It’s one of the odder scenes in the Bible: a valley of bones. Dry, sun-bleached bones. We don’t know why they’re there, or even where “there” is. We only know that God takes Ezekiel and sets him down in a valley filled with dry bones. Very dry.
But the odd isn’t over. God tells Ezekiel to speak—or rather, to prophesy—to proclaim God’s words to the bones. “Say to them,” God says, “‘O dry bones, hear the word of the LORD.'”
Ummm… God? Bones can’t hear. Especially dry bones.
But isn’t that sort of the point? If the bones could hear, they wouldn’t be dry. Resurrection wouldn’t be resurrection without death.

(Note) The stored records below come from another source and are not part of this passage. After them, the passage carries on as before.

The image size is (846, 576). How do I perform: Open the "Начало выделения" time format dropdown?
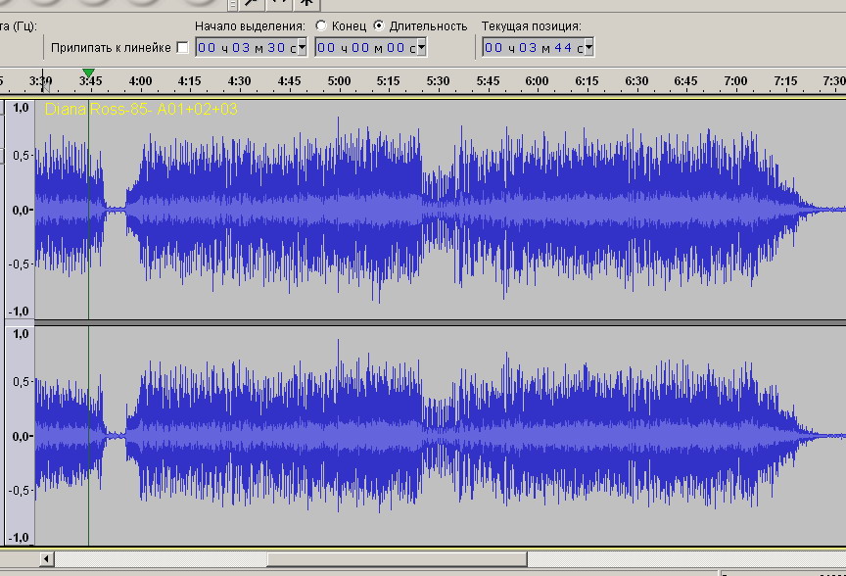302,48
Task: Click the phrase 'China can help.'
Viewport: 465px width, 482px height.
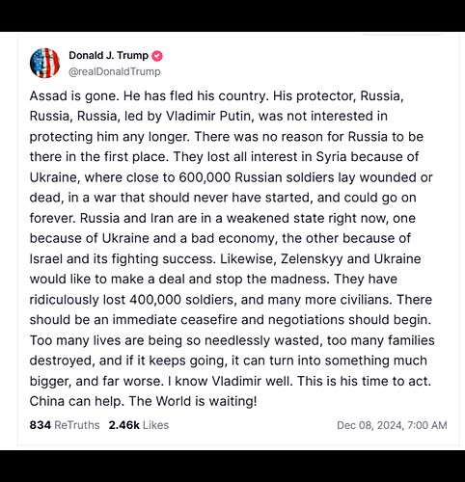Action: (77, 401)
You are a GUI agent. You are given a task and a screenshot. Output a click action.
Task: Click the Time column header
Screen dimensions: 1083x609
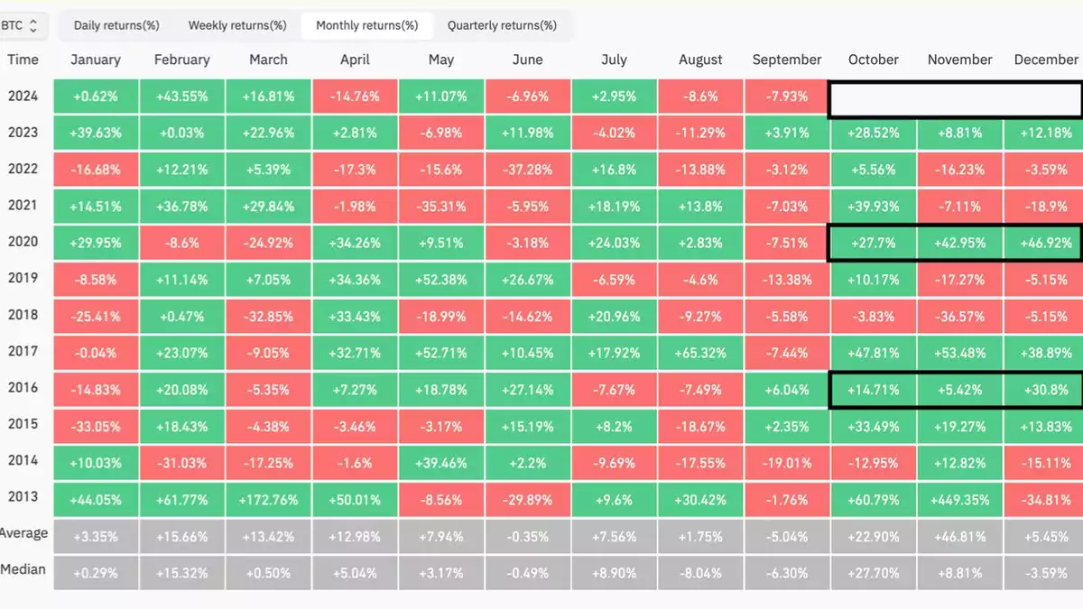pos(23,60)
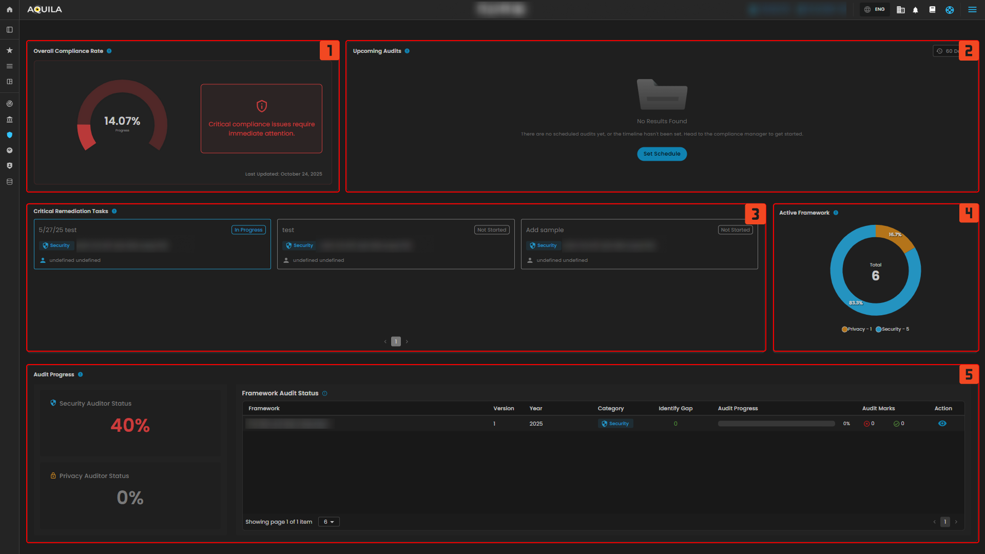This screenshot has width=985, height=554.
Task: Open the ENG language selector
Action: (875, 9)

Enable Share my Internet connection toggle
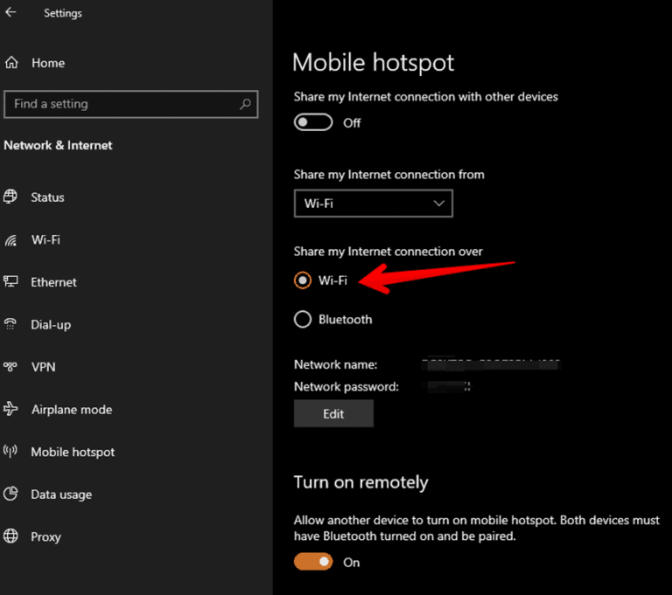[x=313, y=123]
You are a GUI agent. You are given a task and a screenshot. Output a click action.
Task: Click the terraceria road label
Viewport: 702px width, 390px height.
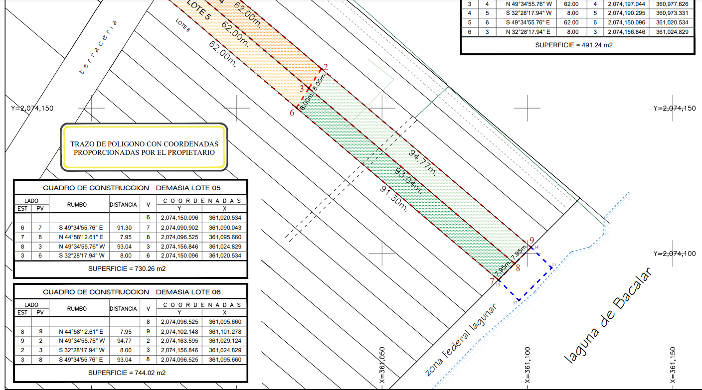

We speak of “the miracle of modern medicine” – and I admit, it’s pretty amazing stuff. (My 80-year-old Dad had three major surgeries last year; I’m convinced.) But miraculous? Even Miracle Max knew that his “miracle pill” would only work because The Man in Black was just “mostly dead. … With all dead, well, with all dead there’s usually only one thing you can do: Go through his clothes and look for loose change.” (The Princess Bride)

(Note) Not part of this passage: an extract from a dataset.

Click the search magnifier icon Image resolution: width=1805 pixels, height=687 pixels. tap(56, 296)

Lazarus was all dead when Jesus called him from the grave. Jesus was all dead when God raised him that first Easter morning. And the dry bones were all dead. But that didn’t stop Ezekiel from prophesying.

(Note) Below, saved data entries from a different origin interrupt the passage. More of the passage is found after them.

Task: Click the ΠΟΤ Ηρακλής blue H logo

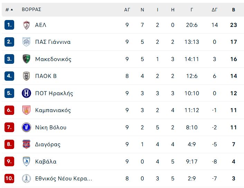Action: click(x=26, y=93)
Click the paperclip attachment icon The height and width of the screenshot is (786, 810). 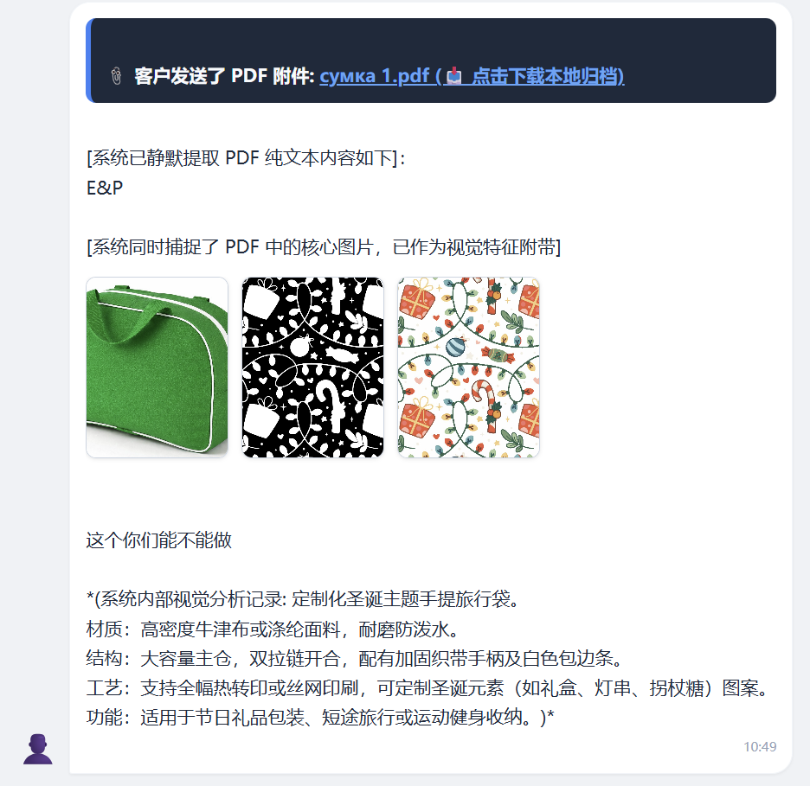tap(116, 76)
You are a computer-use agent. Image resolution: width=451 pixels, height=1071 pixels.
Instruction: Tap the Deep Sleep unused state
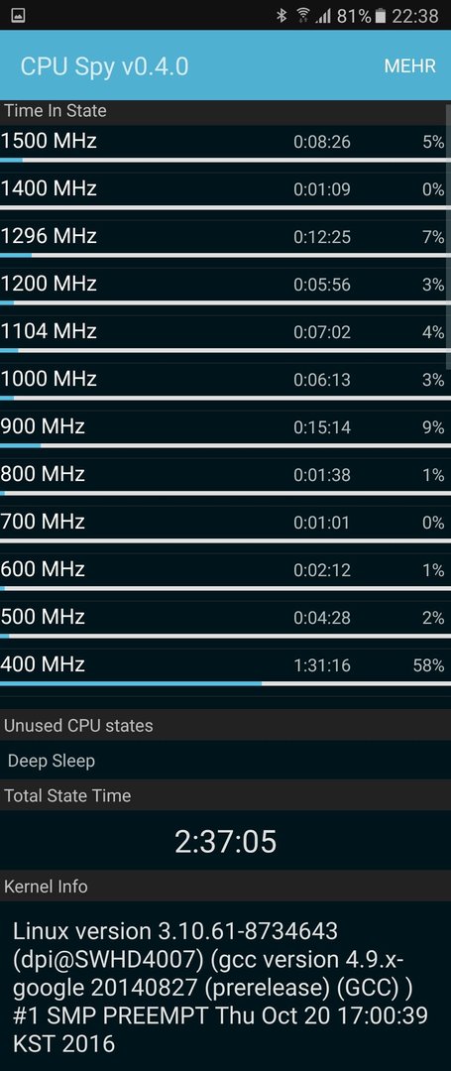[x=52, y=761]
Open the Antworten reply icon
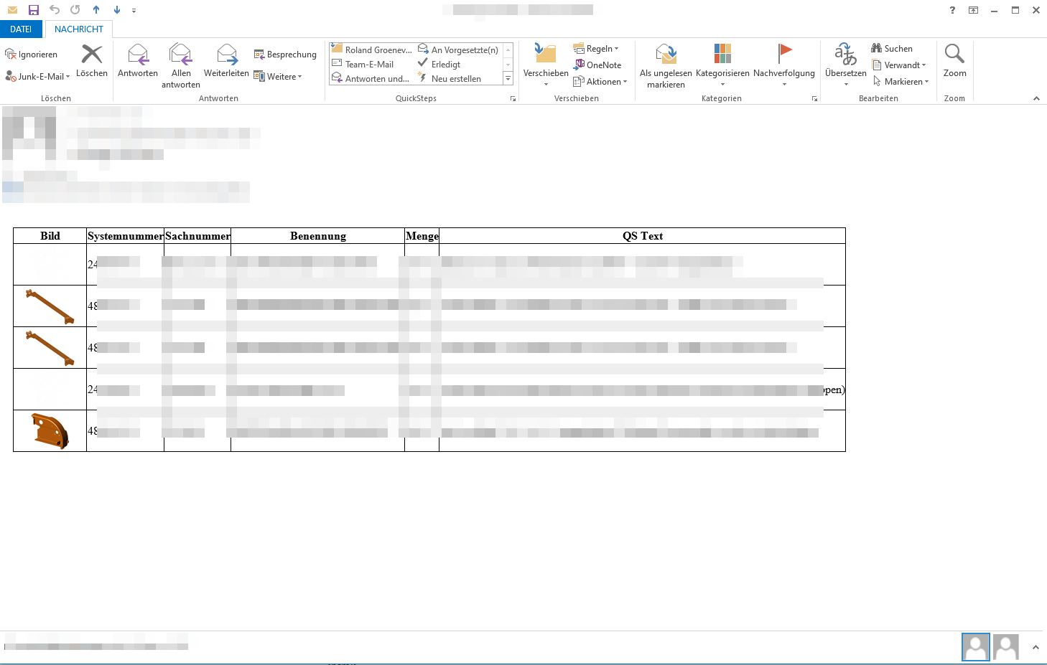The width and height of the screenshot is (1047, 665). (137, 63)
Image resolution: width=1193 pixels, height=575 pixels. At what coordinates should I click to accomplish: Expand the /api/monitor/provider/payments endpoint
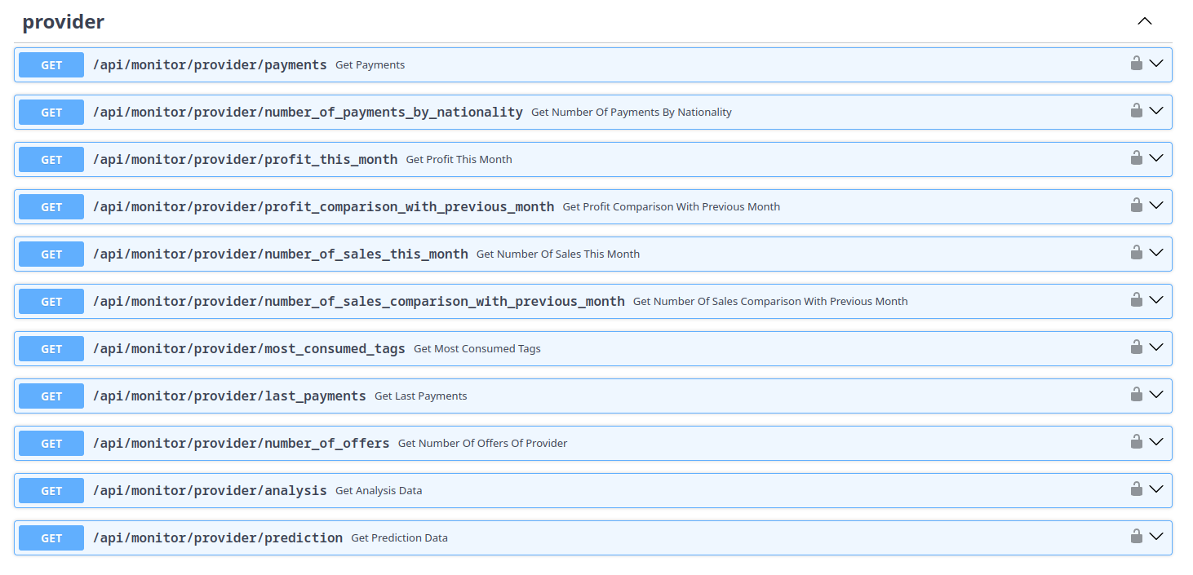1157,64
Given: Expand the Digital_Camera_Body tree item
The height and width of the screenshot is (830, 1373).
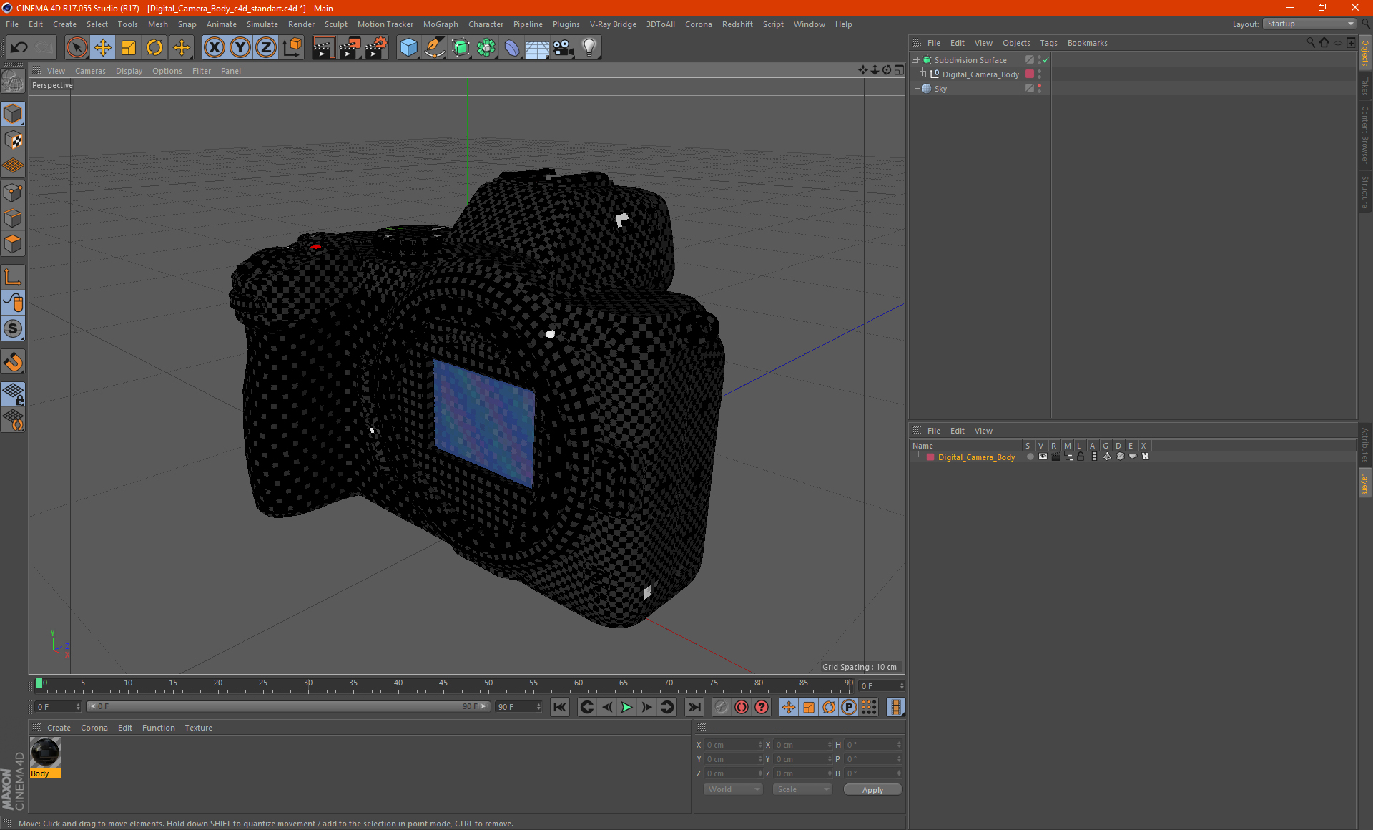Looking at the screenshot, I should tap(923, 74).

What part of you is God bringing back to life?
Where is God’s breath blowing,
the dry bones moving?
Read Steve Garnaas-Holmes’ reflection (from which those questions come) at www.unfoldinglight.net. Then listen for the rattling of the bones. Listen for the wind (God’s breath, His Spirit; they’re all the same word). And, as Steve writes:
Be open to the miracle
Let God breathe, and wait.
Because even if you’re “all dead,” God can breathe life into your dry bones.